→ Data extract:
::::

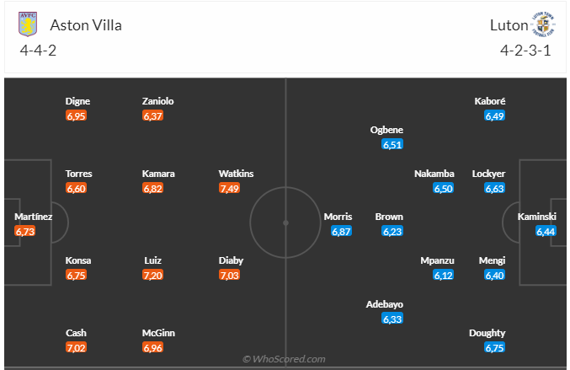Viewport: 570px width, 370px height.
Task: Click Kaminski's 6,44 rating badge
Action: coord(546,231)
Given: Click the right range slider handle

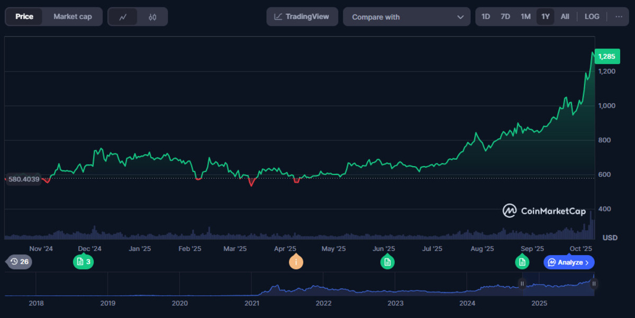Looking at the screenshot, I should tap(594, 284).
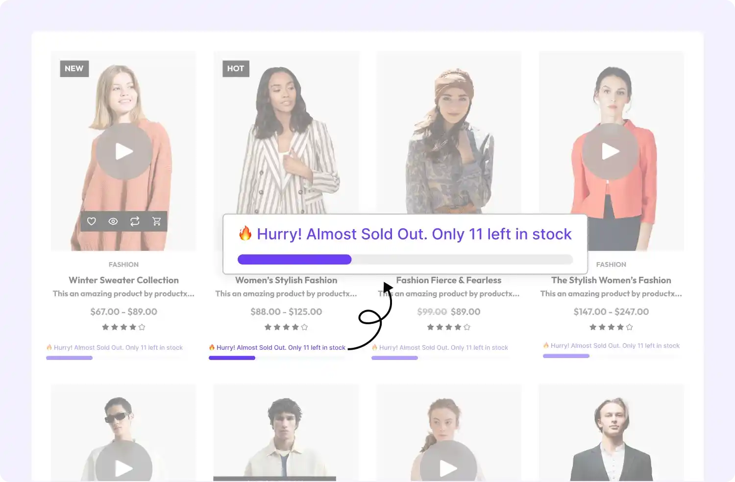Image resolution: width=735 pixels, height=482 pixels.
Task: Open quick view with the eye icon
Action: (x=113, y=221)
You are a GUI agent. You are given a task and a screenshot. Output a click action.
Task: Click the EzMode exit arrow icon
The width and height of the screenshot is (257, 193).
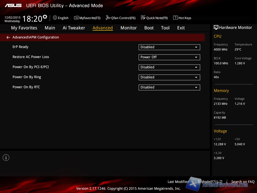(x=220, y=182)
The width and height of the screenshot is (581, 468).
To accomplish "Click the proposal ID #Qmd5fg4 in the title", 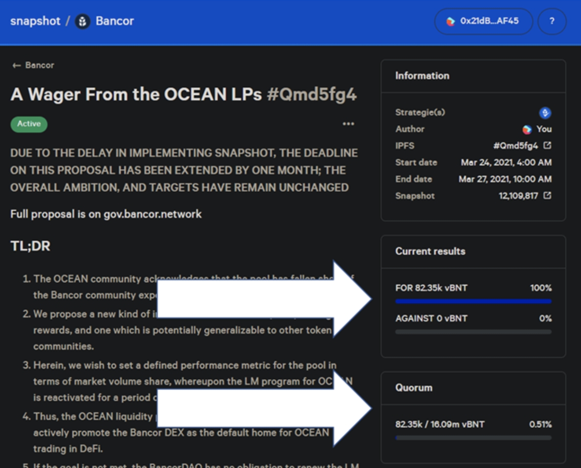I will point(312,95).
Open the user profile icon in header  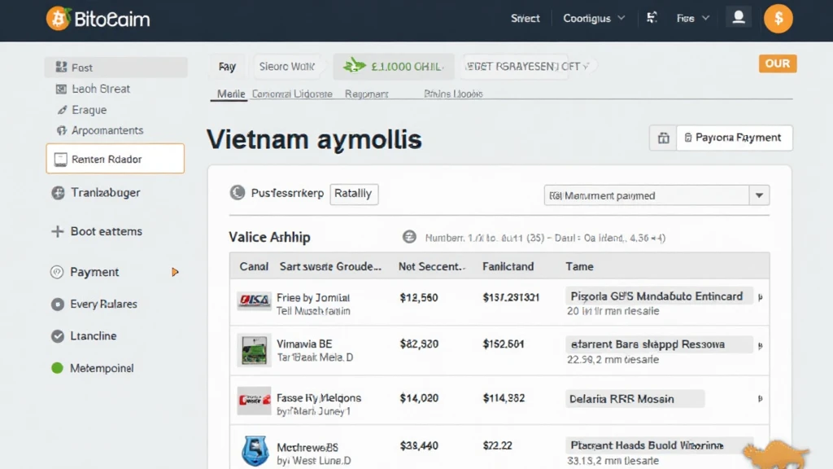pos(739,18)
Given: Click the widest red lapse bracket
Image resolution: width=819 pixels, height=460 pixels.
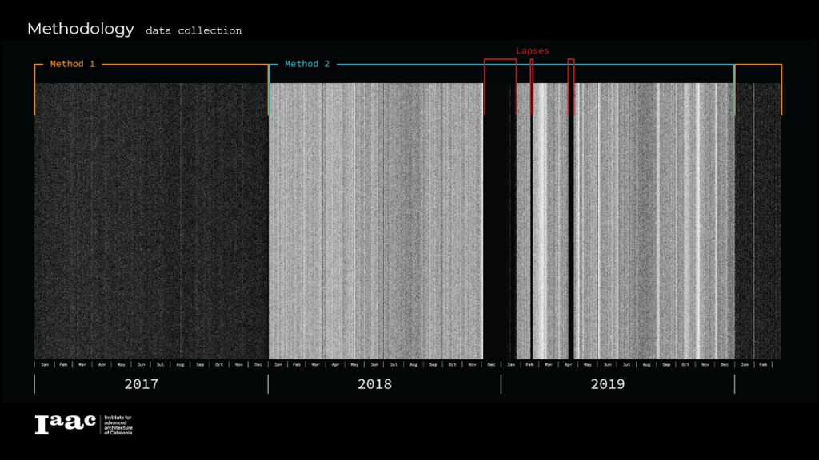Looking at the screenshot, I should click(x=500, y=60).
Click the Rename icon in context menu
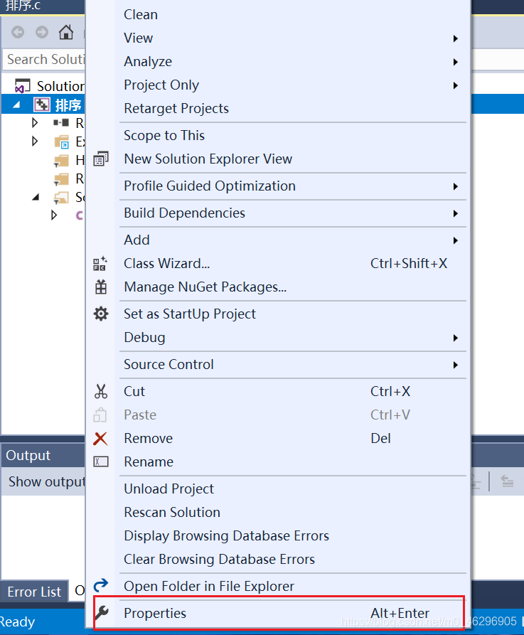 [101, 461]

::::

→ Exercise description: Beginning with the line that contains "Image resolution: width=819", output each line of the material above through the last one exactly as it stands. Do not include the pictures.

→ Reply:
Image resolution: width=819 pixels, height=460 pixels.
Looking at the screenshot, I should click(x=500, y=60).
Click the Rename icon in context menu
 [101, 461]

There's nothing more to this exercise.